Ich erteile dem Herrn Abgeordneten Harms das Wort.

(Dr. Heiner Garg [FDP]: Der kommt aber nicht aus dem Schwarzwald! - Martin Kay- enburg [CDU]: Der kommt aus den tiefen nordfriesischen Wäldern!)

Frau Präsidentin! Meine sehr geehrten Damen und Herren! Wie in jeder anderen Wirtschaftsbranche besteht auch in der Forst- und Holzwirtschaft ein Kampf um Märkte. Wer heute noch glaubt, Holz ist Holz, der irrt gewaltig. Denn hier gibt es mittlerweile Unterschiede.

(Beifall bei SSW, SPD und des Abgeordneten Martin Kayenburg [CDU])

Wer heute Holz kauft, sollte genau darauf achten, was für ein Siegel, Prädikat oder Logo dieses Holz hat. Denn nicht überall, wo „Naturprodukt“ drauf steht, ist auch „Öko“ drin. Letztendlich stellt sich immer wieder die Frage nach der Bedeutung dieser unterschiedlichen Auszeichnungen.

Wenn es nach der FDP geht, sollten wir in SchleswigHolstein keinem Siegel den Vorzug geben, da die Nachhaltigkeit der Nutzung unserer Wälder zur Holz

produktion bei konsequenter Umsetzung der Waldgesetze gewährleistet wird.

Hier gebe ich der Kollegin Happach-Kasan Recht. Natürlich werden unsere Wälder aufgrund unserer Waldgesetze nachhaltig genutzt.

Ich frage mich aber ernsthaft, was diese sonst so am Markt orientierte Partei damit bezwecken will. Wer heute noch nicht erkannt hat, dass auf dem Holzmarkt ein gewaltiger Konkurrenzkampf um Umweltsiegel und Ökologos entbrannt ist, der ist auf dem Holzweg. Mittlerweile gibt es in Deutschland, Europa und auch weltweit mehrere Kriterien und Umweltauszeichnungen, wie eine nachhaltige Forst- und Holzwirtschaft aussehen sollte. Schleswig-Holstein ist Anfang 1998 als erstes deutsches Flächenland der nationalen Arbeitsgruppe des FSC Deutschland beigetreten,

(Beifall der Abgeordneten Irene Fröhlich [BÜNDNIS 90/DIE GRÜNEN] - Vizepräsi- dent Thomas Stritzl übernimmt den Vorsitz)

um für die Landesforsten eine Zertifizierung nach FSC-Standards zu erreichen. Diesen Schritt hat der SSW seinerzeit begrüßt, da die Kriterien einer umweltgerechten, sozial verträglichen und wirtschaftlich tragfähigen Waldbehandlung für uns maßgeblich waren. Schleswig-Holstein hat somit eine Richtung eingeschlagen, um nicht nur auf dem nationalen, sondern auch auf dem internationalen Holzmarkt konkurrenzfähig zu sein. Darüber hinaus fördert das Gütesiegel das Ansehen unserer Holzprodukte sowie unserer Forstwirtschaft und ist obendrein für den Verbraucher attraktiv. Das wird sehr oft vergessen.

Gegebene Daten:

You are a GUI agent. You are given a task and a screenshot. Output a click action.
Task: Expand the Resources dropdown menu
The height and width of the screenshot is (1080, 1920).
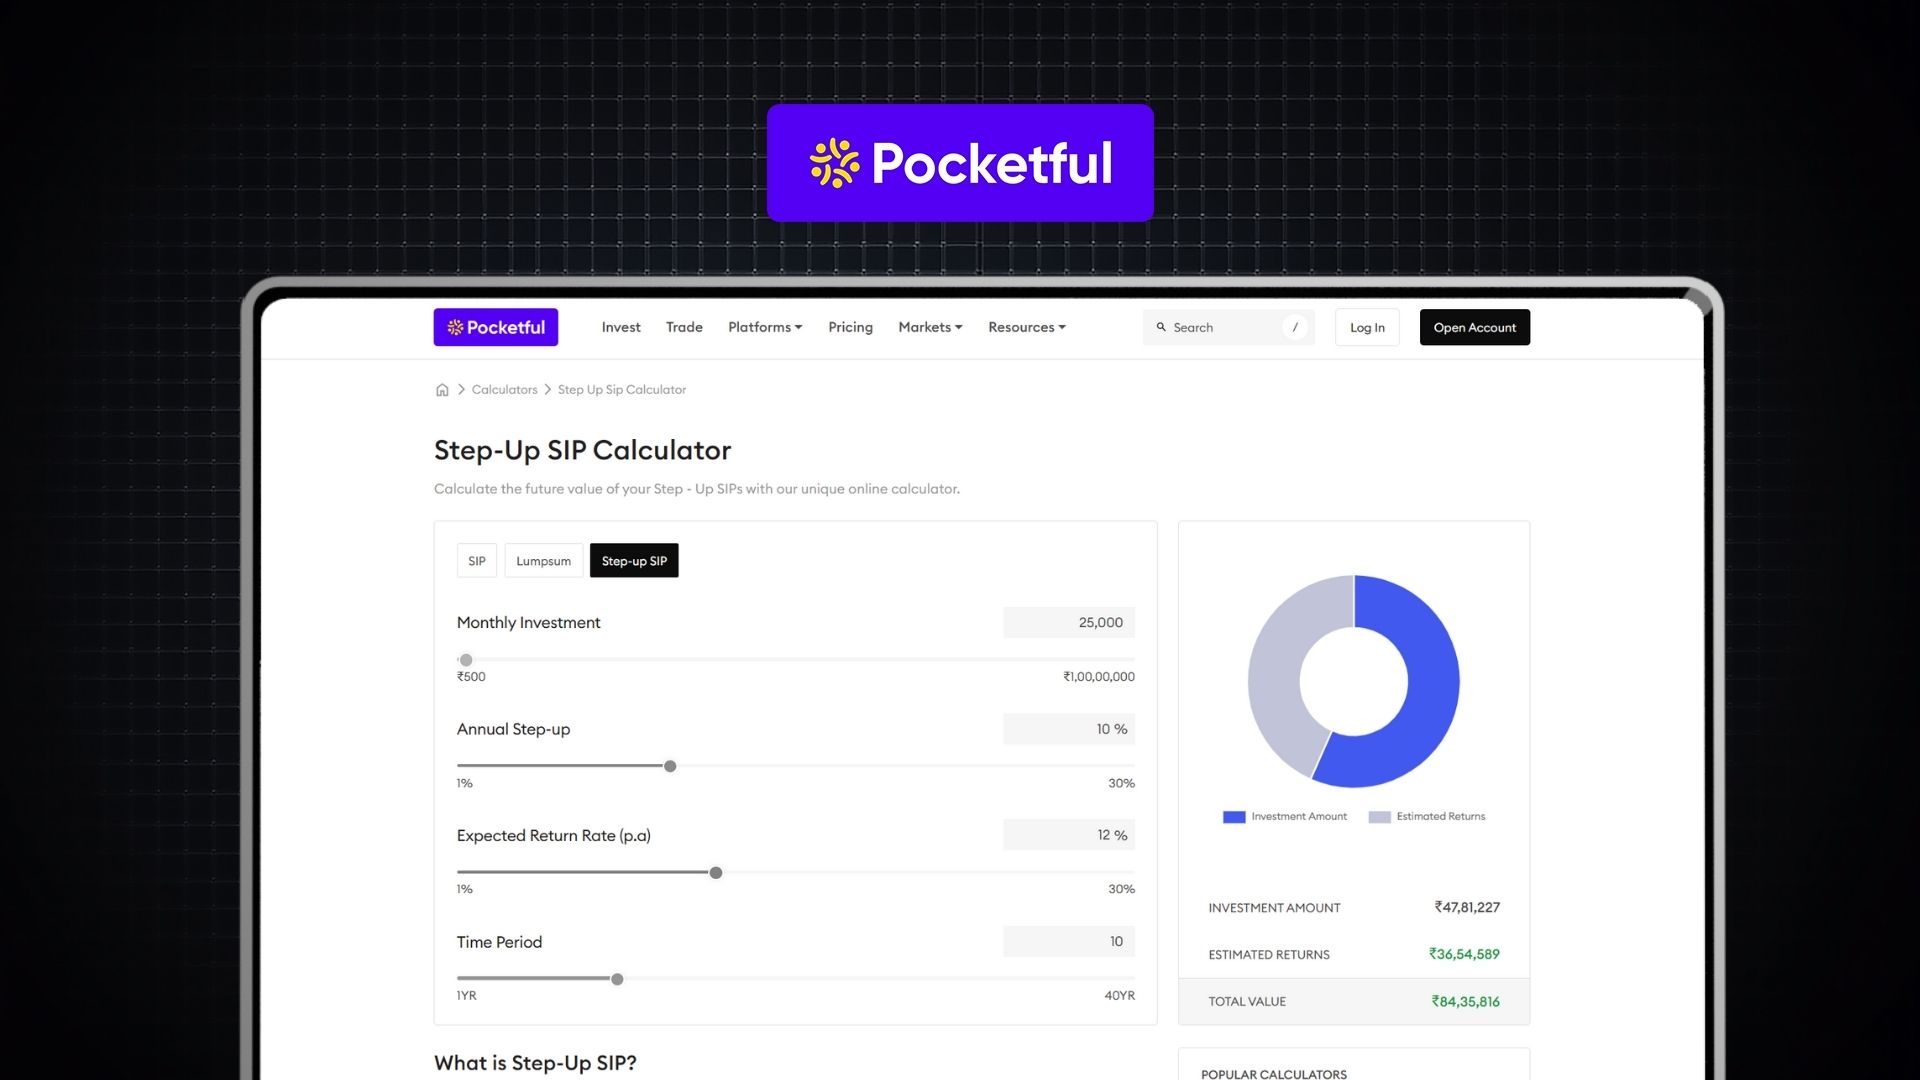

Arbeitsauftrag:
Schreiben Sie aus dem Redebeitrag den Abschnitt wortgetreu ab, der mit den Worten „Wenn es nach“ einsetzt und mit „Waldgesetze gewährleistet wird.“ schließt.

Lösung:
Wenn es nach der FDP geht, sollten wir in SchleswigHolstein keinem Siegel den Vorzug geben, da die Nachhaltigkeit der Nutzung unserer Wälder zur Holz

produktion bei konsequenter Umsetzung der Waldgesetze gewährleistet wird.